Nu we de dinosauruskant van de vergelijking hebben bekeken, laten we het bewijsmateriaal ten opzichte van pterosauriërs eens bekijken. Het mysterie hier is waarom gevleugelde reptielen zoals Quetzalcoatlus en Ornithocheirus bereikte een spanwijdte en gewicht van 20 of 30 voet in de buurt van 200 tot 300 pond, terwijl de grootste vliegende vogel die vandaag leeft, de Kori Bustard, slechts ongeveer 40 pond weegt. Is er iets met de anatomie van vogels die voorkomt dat vogels pterosaur-achtige maten krijgen?

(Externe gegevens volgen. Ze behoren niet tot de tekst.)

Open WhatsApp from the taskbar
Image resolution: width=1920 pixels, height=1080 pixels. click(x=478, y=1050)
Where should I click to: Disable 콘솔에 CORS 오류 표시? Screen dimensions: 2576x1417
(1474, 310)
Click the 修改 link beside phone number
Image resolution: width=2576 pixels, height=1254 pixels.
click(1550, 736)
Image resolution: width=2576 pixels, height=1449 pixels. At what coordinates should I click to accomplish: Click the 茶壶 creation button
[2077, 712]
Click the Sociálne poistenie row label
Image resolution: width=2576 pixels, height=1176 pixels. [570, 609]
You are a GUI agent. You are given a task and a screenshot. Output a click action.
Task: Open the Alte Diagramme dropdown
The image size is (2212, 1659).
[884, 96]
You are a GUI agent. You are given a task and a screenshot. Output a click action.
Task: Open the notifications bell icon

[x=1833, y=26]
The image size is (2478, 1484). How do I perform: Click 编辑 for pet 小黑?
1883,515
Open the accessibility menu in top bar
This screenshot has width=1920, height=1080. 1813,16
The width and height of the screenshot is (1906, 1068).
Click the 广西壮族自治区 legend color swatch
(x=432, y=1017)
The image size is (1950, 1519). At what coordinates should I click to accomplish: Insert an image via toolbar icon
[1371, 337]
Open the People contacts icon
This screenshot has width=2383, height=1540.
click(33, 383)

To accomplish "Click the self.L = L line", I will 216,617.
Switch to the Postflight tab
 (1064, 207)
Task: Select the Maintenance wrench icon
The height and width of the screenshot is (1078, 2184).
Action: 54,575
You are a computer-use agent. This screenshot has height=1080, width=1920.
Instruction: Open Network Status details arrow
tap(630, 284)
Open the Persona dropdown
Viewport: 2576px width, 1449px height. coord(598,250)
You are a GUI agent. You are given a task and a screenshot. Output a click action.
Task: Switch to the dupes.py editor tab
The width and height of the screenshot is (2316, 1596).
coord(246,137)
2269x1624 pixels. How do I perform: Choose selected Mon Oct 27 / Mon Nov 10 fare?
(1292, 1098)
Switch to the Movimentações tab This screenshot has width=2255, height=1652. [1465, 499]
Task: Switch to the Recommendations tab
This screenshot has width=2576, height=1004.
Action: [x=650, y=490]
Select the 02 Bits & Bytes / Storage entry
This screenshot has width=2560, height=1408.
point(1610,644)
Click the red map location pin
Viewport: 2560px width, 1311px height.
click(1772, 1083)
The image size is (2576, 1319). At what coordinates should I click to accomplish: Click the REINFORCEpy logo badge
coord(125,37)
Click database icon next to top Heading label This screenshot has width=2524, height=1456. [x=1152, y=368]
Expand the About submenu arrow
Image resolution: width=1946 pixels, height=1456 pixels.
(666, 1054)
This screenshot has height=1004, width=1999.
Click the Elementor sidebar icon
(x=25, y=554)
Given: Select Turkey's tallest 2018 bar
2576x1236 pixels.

Het antwoord, u zult misschien verrast zijn om te leren, is nee. Argentavis, de grootste vliegende vogel die ooit heeft geleefd, had een spanwijdte van 25 voet en woog evenveel als een volwassen mens. Naturalisten zijn nog steeds de details aan het uitzoeken, maar het lijkt erop dat Argentavis meer als een pterosaurus vloog dan een vogel, en zijn enorme vleugels en glijden over luchtstromen (in plaats van actief met zijn enorme vleugels te fladderen, wat ondraaglijke eisen zou hebben gesteld aan de stofwisseling) middelen).
Dus nu staan we voor dezelfde vraag als voorheen: waarom leven er vandaag geen Argentavis-formaat vliegende vogels? Waarschijnlijk om dezelfde reden dat we wombats van twee ton niet meer tegenkomen Diprotodon of bevers van 200 pond zoals Castoroides: het evolutionaire moment voor aviair gigantisme is voorbij. Er is echter een andere theorie dat de grootte van moderne vliegende vogels wordt beperkt door hun veergroei: een reus Bird zou gewoon niet in staat zijn om zijn versleten veren snel genoeg te vervangen om aerodynamisch te blijven voor elke lengte van tijd.